En 1980, Fournier passe la main. Plusieurs équipes travaillent en parallèle pour reprendre le flambeau. Nic Broca et Raoul Cauvin réalisent 3 albums en se concentrant sur le trio de base Spirou, Fantasio et Spip. Yves Chaland imagine un Spirou rétro, dans la veine de Radar le Robot.

Tome et Janry se montreront les plus convaincants avec Virus en 1984. Les temps ont changé, à l’heure de la science-fiction, du cinéma d’aventure, les héros sont un peu moins naïfs. Virus apparaît comme une vision désenchantée et un peu paranoïaque des progrès de la science. Ce Spirou où l’action et l’humour s’entremêlent remporte un vif succès. Du coup, Tome et Janry vont enchaîner 13 albums qui modernisent complètement la série. En plus de réinterpréter les anciens personnages avec un humour irrévérencieux, Tome et Janry imposent une kyrielle de nouveaux personnages comme Aurélien de Champignac, la cyborg Cyanure ou le chef de la mafia new-yorkaise Don Vito Cortizone. 
En 1987, ils imaginent La Jeunesse de Spirou, un album de famille qui donnera naissance  à la série Le Petit Spirou, toujours publiée et actuellement déclinée en série d’animation. Un Petit Spirou malicieux et qui lorgne en permanence les dessous de sa maîtresse à la façon d’un Titeuf: on est loin du héros positif !
 En 1998,  ils bouclent la boucle entamée avec Virus en terminant leur contribution à Spirou  et Fantasio par Machine qui rêve. C’est une révolution : un album semi-réaliste de science-fiction ouvertement inspiré par l’écrivain Philip K. Dick!
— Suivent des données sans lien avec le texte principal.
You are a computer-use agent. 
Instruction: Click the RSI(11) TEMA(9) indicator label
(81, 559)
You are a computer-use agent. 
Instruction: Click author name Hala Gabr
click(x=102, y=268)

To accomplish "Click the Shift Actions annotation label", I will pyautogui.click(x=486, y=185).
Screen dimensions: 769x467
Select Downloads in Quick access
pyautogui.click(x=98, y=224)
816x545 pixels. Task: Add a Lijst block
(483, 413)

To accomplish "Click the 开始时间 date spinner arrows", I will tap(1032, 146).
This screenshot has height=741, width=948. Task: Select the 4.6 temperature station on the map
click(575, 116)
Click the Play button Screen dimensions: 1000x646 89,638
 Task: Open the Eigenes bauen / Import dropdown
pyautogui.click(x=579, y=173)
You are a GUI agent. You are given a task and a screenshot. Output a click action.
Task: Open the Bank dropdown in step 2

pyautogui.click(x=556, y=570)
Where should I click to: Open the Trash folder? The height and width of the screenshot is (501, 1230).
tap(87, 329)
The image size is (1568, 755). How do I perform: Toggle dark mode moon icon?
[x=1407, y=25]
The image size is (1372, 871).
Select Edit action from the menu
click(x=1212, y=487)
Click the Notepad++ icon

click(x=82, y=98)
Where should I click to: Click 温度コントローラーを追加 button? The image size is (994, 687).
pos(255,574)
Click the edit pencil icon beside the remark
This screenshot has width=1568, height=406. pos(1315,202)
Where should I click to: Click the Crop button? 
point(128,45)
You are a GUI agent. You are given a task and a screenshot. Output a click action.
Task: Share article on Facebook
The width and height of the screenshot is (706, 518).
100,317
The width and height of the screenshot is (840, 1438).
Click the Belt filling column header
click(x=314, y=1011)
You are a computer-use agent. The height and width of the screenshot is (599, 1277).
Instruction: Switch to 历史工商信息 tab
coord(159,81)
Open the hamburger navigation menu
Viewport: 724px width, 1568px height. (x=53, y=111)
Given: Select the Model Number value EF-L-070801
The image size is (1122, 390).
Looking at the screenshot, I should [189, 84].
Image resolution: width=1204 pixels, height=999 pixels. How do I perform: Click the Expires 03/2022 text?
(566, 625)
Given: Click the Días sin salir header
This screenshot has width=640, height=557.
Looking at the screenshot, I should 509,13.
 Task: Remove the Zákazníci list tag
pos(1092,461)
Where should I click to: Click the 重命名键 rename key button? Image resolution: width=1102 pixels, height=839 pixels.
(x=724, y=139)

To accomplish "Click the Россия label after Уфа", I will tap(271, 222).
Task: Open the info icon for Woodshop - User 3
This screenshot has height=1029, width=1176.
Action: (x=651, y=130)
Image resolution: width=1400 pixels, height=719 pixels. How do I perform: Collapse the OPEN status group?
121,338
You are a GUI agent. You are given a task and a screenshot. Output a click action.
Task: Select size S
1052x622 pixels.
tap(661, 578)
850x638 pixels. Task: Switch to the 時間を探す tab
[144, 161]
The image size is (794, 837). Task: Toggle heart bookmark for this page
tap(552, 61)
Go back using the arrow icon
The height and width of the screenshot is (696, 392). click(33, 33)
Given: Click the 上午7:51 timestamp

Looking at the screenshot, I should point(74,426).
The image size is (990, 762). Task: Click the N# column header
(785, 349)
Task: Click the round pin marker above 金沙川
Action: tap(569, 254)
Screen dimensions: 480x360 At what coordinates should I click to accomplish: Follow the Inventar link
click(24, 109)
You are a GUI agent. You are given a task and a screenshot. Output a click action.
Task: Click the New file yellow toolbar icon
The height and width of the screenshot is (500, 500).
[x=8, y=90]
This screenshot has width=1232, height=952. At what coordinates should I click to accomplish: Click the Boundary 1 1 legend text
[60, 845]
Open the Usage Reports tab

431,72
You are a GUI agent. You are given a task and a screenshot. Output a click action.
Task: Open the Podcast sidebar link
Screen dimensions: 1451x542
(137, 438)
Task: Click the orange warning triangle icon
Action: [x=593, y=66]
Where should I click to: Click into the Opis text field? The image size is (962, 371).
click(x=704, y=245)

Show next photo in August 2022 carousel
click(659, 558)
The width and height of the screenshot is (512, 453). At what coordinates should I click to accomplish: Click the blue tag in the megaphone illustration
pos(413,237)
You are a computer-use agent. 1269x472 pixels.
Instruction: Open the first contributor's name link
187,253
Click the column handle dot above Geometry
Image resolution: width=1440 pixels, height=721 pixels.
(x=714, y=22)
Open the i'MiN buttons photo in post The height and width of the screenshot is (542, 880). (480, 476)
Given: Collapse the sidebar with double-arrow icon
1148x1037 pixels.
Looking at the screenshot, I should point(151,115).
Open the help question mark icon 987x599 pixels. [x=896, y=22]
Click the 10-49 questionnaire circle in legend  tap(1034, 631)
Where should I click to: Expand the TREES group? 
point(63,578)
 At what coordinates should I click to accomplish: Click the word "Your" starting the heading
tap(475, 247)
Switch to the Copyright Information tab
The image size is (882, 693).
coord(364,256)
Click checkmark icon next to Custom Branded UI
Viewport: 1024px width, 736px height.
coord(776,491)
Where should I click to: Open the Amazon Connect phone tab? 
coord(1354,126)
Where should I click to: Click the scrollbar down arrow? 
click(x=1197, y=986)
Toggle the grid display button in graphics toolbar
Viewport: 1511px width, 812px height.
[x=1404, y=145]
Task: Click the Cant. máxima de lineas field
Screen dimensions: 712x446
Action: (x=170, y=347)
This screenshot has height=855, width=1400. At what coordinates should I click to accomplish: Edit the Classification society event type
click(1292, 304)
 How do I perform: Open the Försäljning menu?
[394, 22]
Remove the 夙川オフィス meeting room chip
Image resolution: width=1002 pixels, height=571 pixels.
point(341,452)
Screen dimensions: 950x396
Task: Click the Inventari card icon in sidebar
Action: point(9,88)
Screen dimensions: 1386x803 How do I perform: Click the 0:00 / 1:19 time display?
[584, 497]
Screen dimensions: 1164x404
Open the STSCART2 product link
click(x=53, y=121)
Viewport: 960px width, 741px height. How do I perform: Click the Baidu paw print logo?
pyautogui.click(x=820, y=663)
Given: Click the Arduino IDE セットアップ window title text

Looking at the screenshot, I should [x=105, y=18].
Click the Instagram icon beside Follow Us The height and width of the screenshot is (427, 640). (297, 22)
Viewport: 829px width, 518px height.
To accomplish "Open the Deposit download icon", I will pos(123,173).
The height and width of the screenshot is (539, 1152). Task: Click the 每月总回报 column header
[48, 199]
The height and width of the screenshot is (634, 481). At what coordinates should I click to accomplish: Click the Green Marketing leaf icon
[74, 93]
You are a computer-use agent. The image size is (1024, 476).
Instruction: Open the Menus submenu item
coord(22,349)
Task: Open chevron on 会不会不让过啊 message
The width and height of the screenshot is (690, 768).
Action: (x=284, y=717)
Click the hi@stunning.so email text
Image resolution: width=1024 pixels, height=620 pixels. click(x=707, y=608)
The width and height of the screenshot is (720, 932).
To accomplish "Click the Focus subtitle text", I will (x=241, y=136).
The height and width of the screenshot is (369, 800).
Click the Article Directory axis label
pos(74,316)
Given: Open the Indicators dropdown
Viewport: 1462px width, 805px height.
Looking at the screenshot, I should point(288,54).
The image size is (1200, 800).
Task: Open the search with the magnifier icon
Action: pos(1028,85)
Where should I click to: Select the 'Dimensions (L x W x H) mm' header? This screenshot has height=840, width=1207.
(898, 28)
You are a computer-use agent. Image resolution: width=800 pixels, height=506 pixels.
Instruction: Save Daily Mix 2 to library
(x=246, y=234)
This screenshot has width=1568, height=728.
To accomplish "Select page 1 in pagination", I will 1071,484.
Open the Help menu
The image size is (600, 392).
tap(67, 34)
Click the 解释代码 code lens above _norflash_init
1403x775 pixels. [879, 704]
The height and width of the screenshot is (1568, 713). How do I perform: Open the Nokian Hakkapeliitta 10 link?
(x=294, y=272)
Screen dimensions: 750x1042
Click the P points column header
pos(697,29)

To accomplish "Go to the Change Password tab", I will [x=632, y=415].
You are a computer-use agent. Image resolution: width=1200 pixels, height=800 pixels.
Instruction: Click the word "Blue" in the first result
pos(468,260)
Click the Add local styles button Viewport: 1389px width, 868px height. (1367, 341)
Le duo franco-espagnol composé de Jean-David Morvan et José-Luis Munuera succède à Tome & Janry, et réalise 4 albums modernes et remplis de gadgets.
Depuis 2010, c’est au tour de Yoann et Vehlmann d’animer les célèbres personnages et de perpétuer le mythe. Avec en bonus le prochain retour du Marsupilami dans l’histoire, les Editions Dupuis ayant ce printemps 2013 racheté les droits du personnage.

Parallèlement, en janvier 2006, les éditions Dupuis lancent une série intitulée « Une aventure de  Spirou par… ». Comme son nom l’indique, il s’agit pour des auteurs de s’emparer des personnages le temps d’une aventure et d’en livrer une vision très personnelle. En dehors des sentiers battus, Frank Le Gall, Emile Bravo, Fabrice Tarrin, Yann, Olivier Schwartz, Fabrice Parme ou Lewis Trondheim s’amusent à réinventer Spirou.

Au milieu, de toutes ces tribulations, le trait reste globalement inchangé, fidèle à la « ligne claire » et donc à la tradition du personnage. Lequel perdure depuis 75 ans, soit trois générations de lecteurs : la longévité de Spirou est étonnante, digne d’un Mickey ou d’un Donald!

Après l’exposition Franquin à Paris en début d’année, la Cité internationale de la bande dessinée et de l’image à Angoulême prend la relève et fête Spirou jusqu’au 6 octobre 2013 : documents d’époque, numéros du Journal de Spirou consultables sur table numérique, films documentaires, etc.
Le tout scénographié par l’agence Nawak & Ventilo autour de trois principes. La forme spirale, symbole du mouvement et déclinée sous de multiples facettes (supports de vitrines, jeux d’hélices, graphisme…) traduit le dynamisme de Spirou, l’énergie avec laquelle il conduit ses aventures.
Le code vestimentaire de Spirou comme les objets associés à sa fonction de groom jouent quant à eux un rôle de ponctuations, de traits d’union entre les espaces et les oeuvres. Boutons dorés, galons noirs, célèbre calot, valises… autant de marques pour aller d’un lieu à l’autre.
Enfin, des éléments d’architecture, lieux mythiques tels que le Château de Champignac, le Moustic Hôtel ou la salle de rédaction du journal, offrent au public la possibilité de se repérer entre les différents temps de l’exposition.

Un grand moment de nostalgie pour les plus anciens, de découverte pour les plus jeunes : le personnage de Spirou s’adapte à tous les imaginaires.